Une délégation du Congrès américain appelle à la fin des désaccords politiques au Liban

  • Les sessions du Cabinet suspendues depuis le 12 octobre
  • Le Premier ministre Mikati envisage des pourparlers avec le pape François

BEYROUTH : Le Premier ministre libanais Najib Mikati a souligné l'engagement du gouvernement à mettre en œuvre les résolutions internationales et à maintenir la sécurité et la stabilité, alors qu'une délégation du Congrès américain a mis l’accent sur la nécessité de mettre fin aux désaccords politiques et de se concentrer sur la résolution des crises économiques et sociales du pays.

Mikati a exprimé son appréciation pour les États-Unis qui se tiennent aux côtés du Liban et soutiennent l'armée. La délégation a affirmé qu'elle supportait le Liban et soutenait le gouvernement.

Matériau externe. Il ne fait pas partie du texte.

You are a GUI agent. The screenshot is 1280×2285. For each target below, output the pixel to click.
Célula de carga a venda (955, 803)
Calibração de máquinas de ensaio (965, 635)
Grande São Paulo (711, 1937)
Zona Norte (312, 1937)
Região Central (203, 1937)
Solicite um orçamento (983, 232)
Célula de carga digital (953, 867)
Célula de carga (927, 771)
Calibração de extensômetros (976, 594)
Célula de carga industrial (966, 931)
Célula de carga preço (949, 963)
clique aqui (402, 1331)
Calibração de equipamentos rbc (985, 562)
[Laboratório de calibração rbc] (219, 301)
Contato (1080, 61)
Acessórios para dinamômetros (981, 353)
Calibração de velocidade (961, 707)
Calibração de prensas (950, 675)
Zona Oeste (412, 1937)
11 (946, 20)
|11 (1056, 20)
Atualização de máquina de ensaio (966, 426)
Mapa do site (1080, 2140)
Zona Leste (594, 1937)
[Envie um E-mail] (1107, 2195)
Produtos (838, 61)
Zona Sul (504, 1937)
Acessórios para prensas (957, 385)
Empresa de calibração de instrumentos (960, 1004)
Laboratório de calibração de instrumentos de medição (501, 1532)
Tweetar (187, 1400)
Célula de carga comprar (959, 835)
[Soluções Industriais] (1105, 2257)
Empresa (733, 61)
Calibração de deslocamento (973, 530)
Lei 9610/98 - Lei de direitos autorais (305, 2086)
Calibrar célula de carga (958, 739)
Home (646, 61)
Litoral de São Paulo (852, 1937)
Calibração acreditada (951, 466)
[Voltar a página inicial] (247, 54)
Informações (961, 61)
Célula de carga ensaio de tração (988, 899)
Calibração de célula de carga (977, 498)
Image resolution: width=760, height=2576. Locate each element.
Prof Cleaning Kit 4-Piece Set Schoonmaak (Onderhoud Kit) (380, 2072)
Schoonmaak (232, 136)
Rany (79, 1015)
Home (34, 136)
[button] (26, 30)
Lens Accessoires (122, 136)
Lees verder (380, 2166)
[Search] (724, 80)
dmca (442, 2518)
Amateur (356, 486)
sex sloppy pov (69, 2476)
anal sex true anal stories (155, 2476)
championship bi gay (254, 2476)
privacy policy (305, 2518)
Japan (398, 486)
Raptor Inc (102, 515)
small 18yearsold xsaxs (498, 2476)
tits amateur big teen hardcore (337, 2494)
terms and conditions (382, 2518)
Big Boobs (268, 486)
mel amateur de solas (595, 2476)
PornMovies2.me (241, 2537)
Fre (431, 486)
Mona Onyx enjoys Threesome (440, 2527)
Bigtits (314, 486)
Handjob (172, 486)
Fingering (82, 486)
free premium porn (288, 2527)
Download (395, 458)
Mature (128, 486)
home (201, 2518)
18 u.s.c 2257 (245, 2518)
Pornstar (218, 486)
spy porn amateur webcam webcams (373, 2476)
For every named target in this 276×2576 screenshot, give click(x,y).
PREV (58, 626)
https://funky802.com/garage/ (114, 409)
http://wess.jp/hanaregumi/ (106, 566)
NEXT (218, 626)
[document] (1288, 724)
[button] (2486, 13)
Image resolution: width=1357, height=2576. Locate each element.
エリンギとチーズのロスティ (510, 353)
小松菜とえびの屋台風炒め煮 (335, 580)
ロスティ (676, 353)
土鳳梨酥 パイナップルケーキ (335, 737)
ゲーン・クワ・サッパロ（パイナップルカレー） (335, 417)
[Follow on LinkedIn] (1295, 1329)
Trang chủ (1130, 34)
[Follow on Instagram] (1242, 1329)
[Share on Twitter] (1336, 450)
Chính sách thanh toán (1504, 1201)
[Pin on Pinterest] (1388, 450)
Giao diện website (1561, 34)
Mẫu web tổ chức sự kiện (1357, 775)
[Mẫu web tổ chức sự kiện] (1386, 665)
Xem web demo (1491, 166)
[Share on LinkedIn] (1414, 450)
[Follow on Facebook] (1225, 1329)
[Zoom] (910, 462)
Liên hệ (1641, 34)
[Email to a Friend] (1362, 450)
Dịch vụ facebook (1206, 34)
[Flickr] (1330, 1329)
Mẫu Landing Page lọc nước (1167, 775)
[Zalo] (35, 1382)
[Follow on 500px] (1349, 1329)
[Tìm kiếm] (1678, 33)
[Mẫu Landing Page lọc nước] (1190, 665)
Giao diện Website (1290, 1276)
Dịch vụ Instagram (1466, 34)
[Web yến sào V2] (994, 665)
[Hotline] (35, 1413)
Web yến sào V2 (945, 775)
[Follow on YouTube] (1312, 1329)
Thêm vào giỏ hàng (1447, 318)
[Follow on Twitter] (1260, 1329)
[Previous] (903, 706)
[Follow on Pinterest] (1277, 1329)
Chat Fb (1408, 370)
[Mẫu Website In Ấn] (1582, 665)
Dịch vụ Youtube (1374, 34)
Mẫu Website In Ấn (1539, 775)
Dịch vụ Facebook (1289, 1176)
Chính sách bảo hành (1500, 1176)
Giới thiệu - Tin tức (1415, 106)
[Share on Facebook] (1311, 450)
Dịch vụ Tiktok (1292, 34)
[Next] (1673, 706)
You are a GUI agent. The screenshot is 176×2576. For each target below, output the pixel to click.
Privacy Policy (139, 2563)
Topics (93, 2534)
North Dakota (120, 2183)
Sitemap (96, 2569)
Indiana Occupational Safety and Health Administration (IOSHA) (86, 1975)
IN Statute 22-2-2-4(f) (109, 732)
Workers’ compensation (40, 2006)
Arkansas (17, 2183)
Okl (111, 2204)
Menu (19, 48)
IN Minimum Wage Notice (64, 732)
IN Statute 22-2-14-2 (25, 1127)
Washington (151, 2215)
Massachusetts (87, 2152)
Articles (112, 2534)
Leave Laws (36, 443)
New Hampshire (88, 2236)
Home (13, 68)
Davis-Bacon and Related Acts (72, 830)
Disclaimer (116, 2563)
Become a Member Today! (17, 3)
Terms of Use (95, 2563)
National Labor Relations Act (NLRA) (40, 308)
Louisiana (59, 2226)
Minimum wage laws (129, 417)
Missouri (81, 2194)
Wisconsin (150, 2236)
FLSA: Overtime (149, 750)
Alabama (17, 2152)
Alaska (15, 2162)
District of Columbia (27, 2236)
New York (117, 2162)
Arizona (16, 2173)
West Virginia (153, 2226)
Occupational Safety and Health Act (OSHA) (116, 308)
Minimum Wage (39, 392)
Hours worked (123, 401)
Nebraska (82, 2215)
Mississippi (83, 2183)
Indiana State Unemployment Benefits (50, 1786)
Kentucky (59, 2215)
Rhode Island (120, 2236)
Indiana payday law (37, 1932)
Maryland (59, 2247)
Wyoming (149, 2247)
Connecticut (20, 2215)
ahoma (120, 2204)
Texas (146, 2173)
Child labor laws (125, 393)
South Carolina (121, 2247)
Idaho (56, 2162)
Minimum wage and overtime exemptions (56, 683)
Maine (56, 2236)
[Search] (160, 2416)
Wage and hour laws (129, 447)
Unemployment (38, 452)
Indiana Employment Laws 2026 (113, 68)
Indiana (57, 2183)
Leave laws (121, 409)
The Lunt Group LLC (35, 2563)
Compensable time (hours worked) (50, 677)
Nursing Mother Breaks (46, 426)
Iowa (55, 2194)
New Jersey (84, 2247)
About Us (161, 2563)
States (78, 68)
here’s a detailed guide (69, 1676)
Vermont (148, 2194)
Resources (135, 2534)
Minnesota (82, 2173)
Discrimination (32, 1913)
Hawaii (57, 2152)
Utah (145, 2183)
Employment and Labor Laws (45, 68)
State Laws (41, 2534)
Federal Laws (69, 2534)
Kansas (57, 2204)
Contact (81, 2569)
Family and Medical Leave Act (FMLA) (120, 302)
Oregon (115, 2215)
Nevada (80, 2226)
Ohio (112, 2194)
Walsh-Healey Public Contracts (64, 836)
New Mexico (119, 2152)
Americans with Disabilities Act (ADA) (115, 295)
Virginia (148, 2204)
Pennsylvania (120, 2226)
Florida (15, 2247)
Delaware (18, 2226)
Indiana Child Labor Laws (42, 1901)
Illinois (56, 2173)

Le président Michel Aoun a déclaré à la délégation en visite que le Liban avait commencé sa reprise de la grave crise économique en établissant un programme de négociations avec le Fonds monétaire international et des réformes des systèmes financier et bancaire.

Mikati a annoncé vendredi qu'il convoquerait bientôt une session du Conseil des ministres afin de discuter de plus de 100 questions à l'ordre du jour du Cabinet.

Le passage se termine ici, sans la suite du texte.